Challenges -
1) For the excerpt on regular expressions, decide whether each statement agrees with it: (a) form feeds appear as `\x0c` among the matches; (b) the expression `\s` is used to find characters that are not whitespace; (c) the sample text is searched with `re.search`. Answer each with yes or no and quote the deciding words of the excerpt exactly.
2) Reproduce word for word the stretch of the excerpt on regular expressions from "# Create a regular" through "matches = regex.finditer(sample_text)".

Extract provided -
As we can see, all the matches found correspond to white spaces, tabs (`\t`), newlines (`\n`), carriage returns (`\r`), form feeds (`\f`), and vertical tabs (`\v`). Notice that form feeds appear as `\x0c` and vertical tabs as `\x0b`. 

Conversely, if wanted to find all the characters that are **not** whitespace characters, we will use `\S` as our regular expression, as shown below:

In [4]:
# Import re module
import re

# Sample text
sample_text = '''
\tAlice lives in:\f
1230 First St.\r
Ocean City, MD 156789.\v
'''

# Create a regular expression object with the regular expression '\S'
regex = re.compile(r'\S')

# Search the sample_text for the regular expression
matches = regex.finditer(sample_text)

# Print all the matches
for match in matches:
    print(match)

Entries supplied -
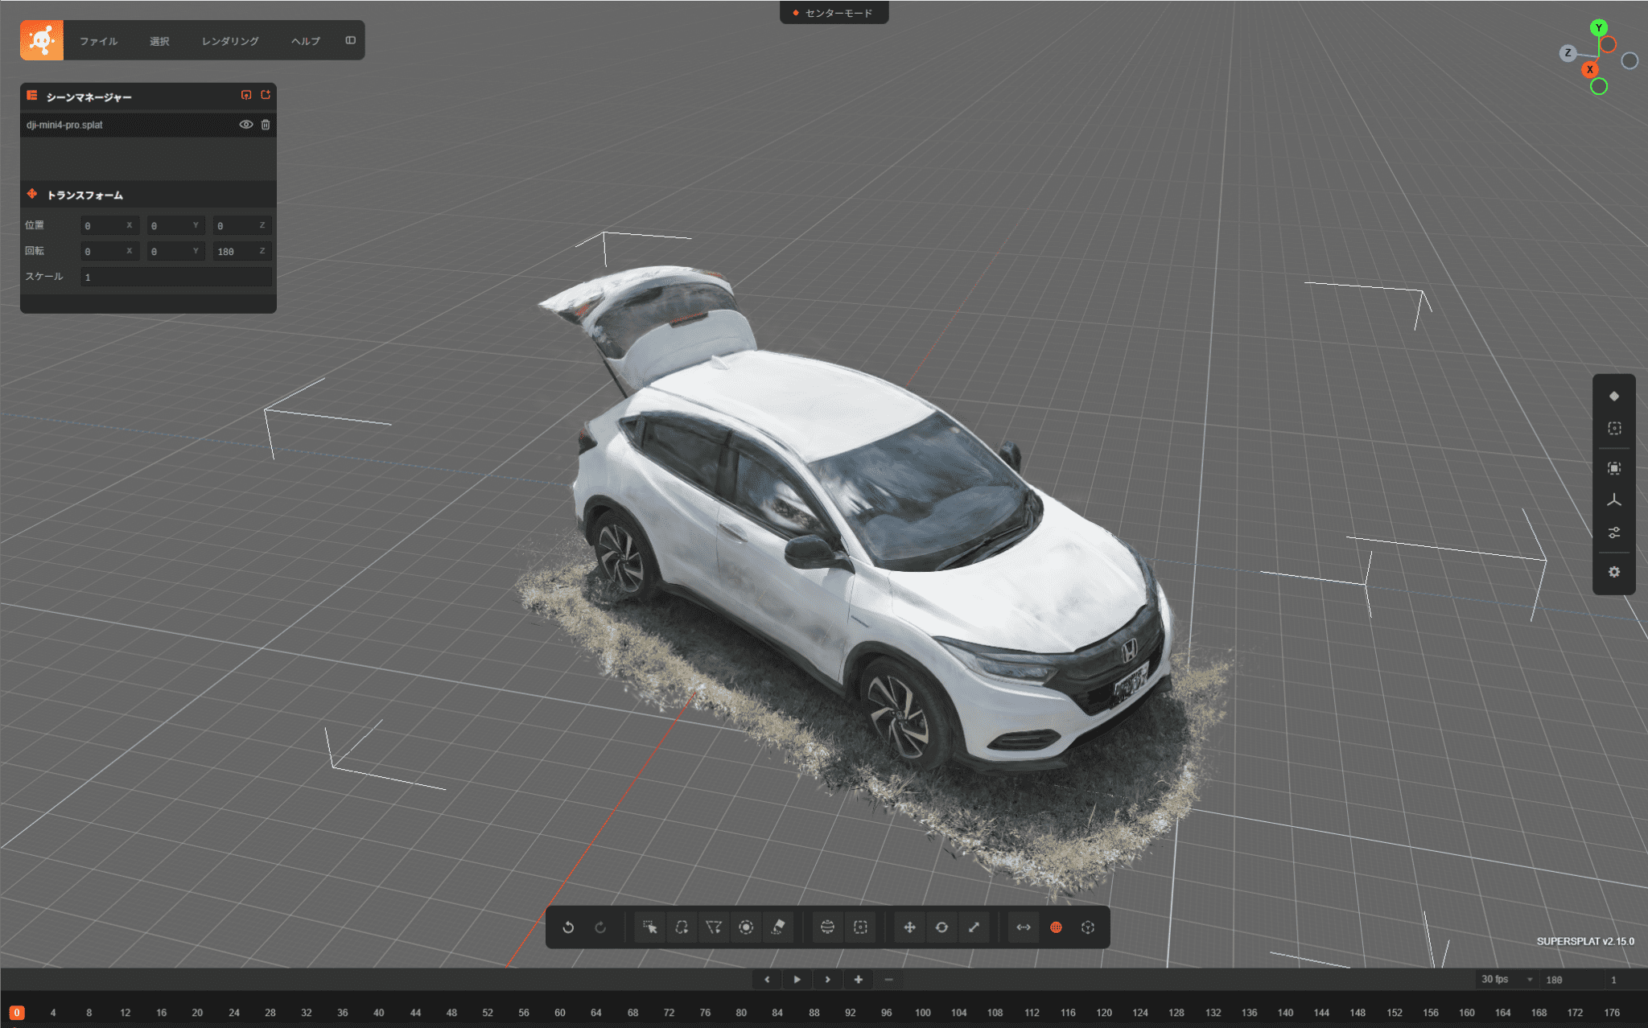
Task: Pick the flood fill selection tool
Action: 778,927
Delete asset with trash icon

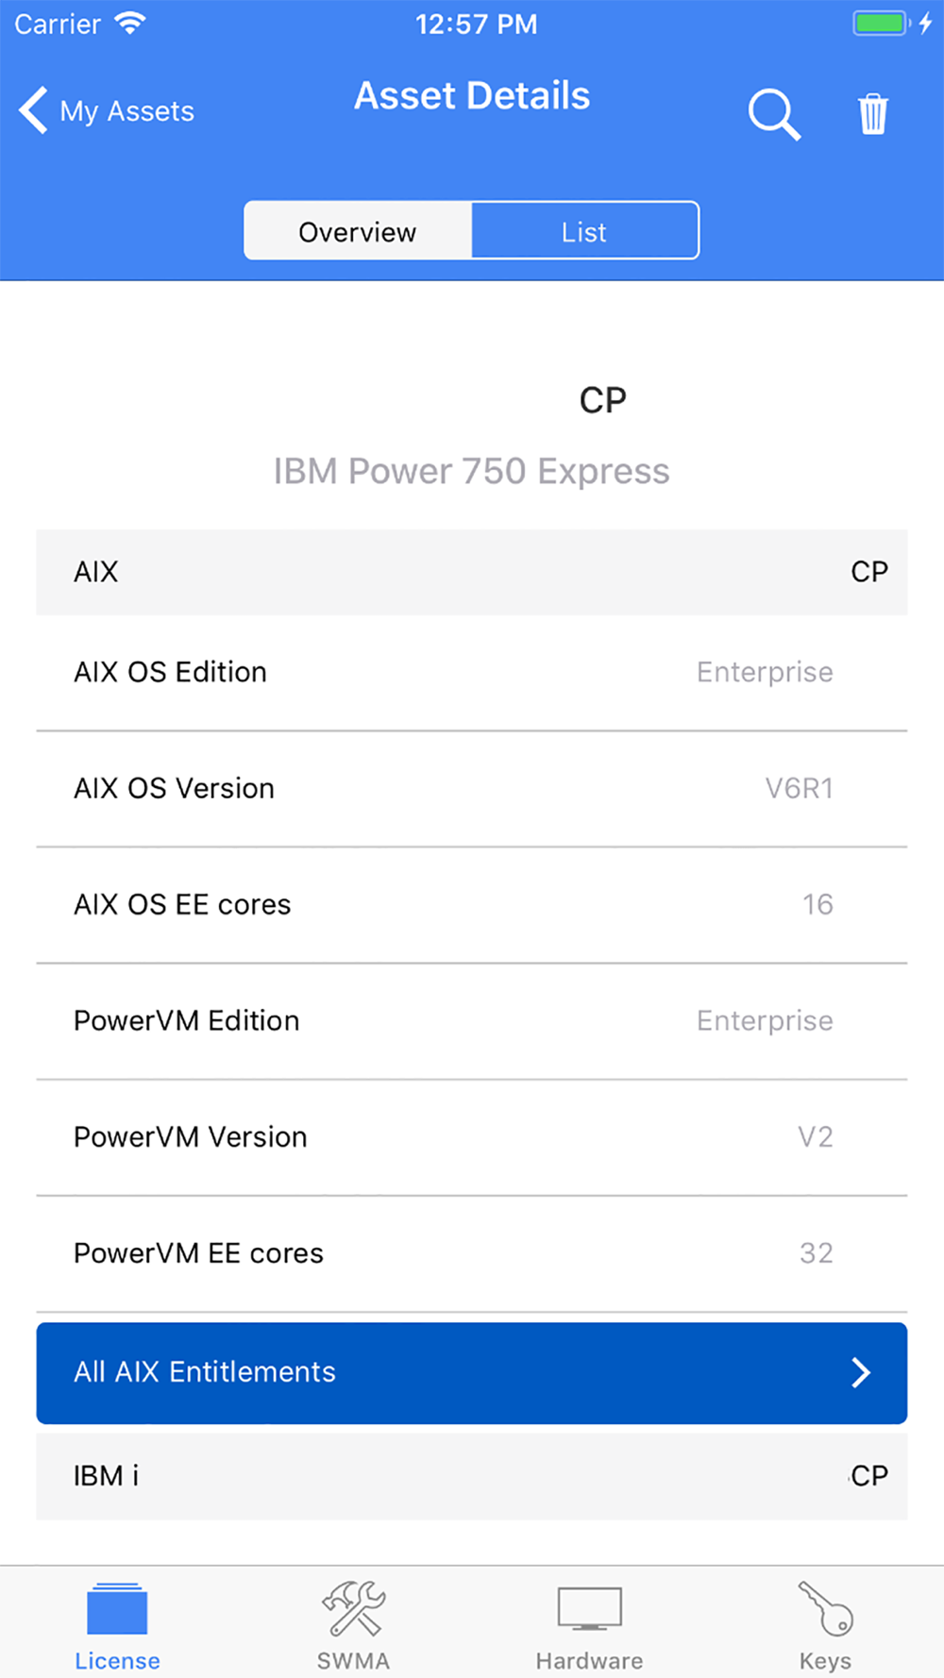(x=873, y=114)
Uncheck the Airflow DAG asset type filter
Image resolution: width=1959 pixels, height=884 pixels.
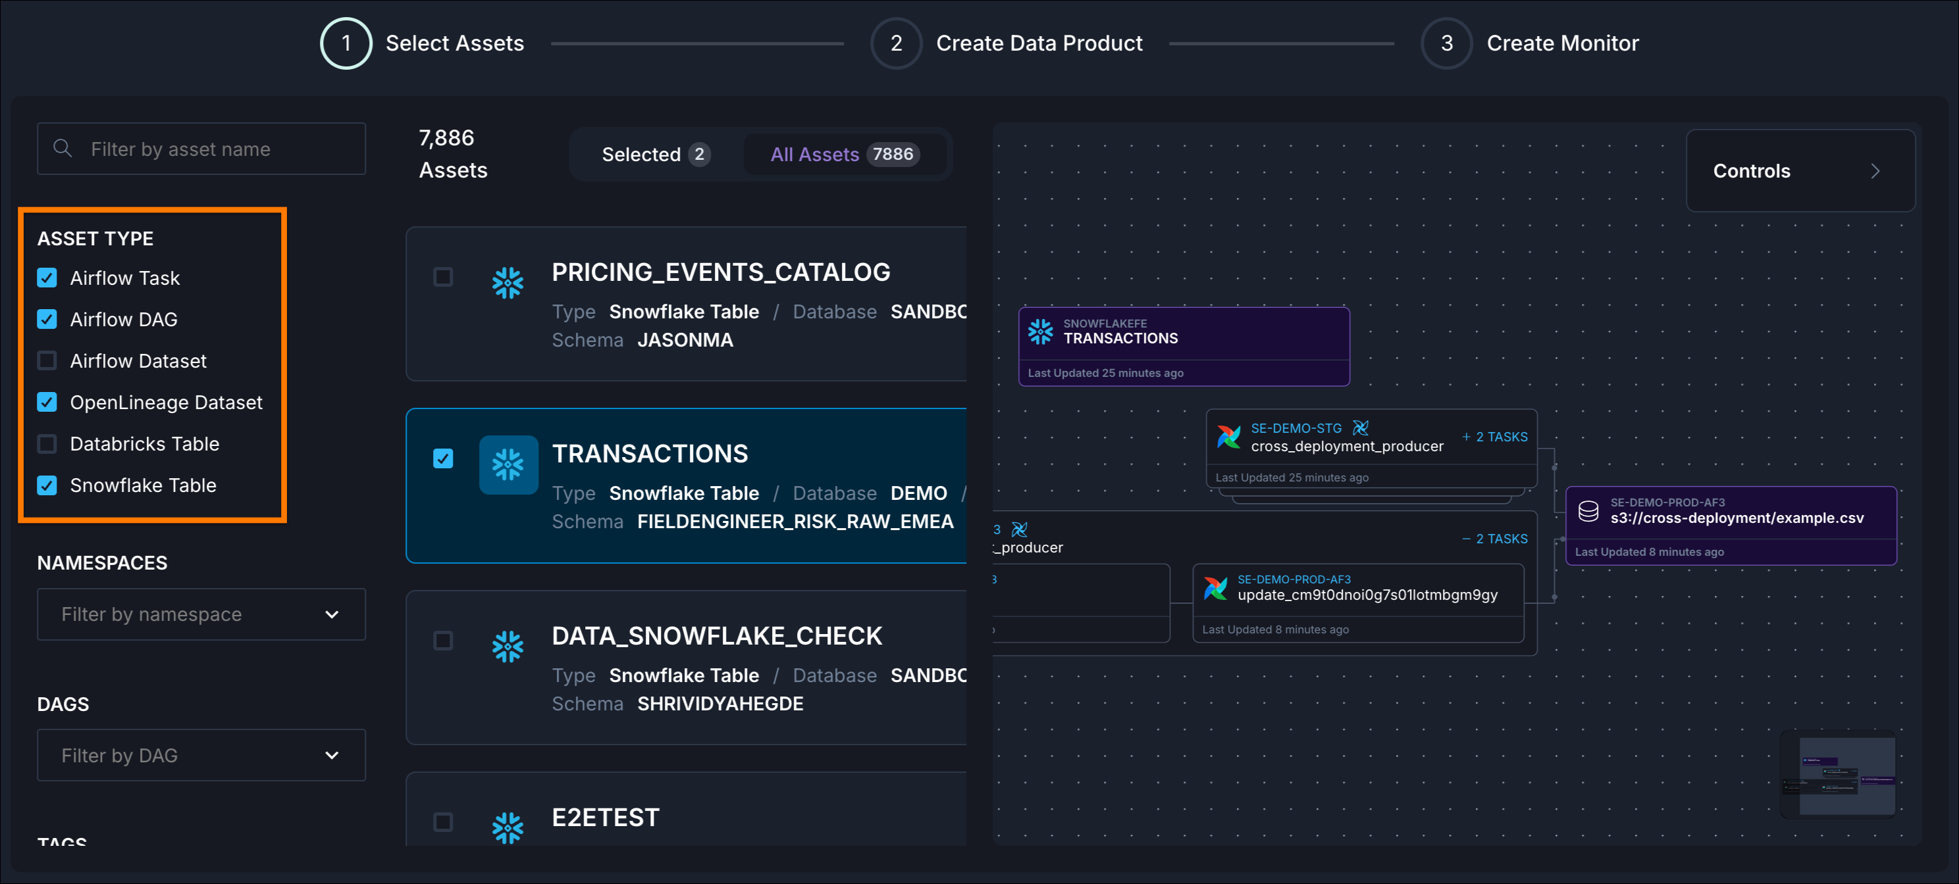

Results for the exercise -
1)
(a) Yes: "Notice that form feeds appear as `\x0c` and vertical tabs as `\x0b`."
(b) No: "we will use `\S` as our regular expression"
(c) No: "matches = regex.finditer(sample_text)"

2)
# Create a regular expression object with the regular expression '\S'
regex = re.compile(r'\S')

# Search the sample_text for the regular expression
matches = regex.finditer(sample_text)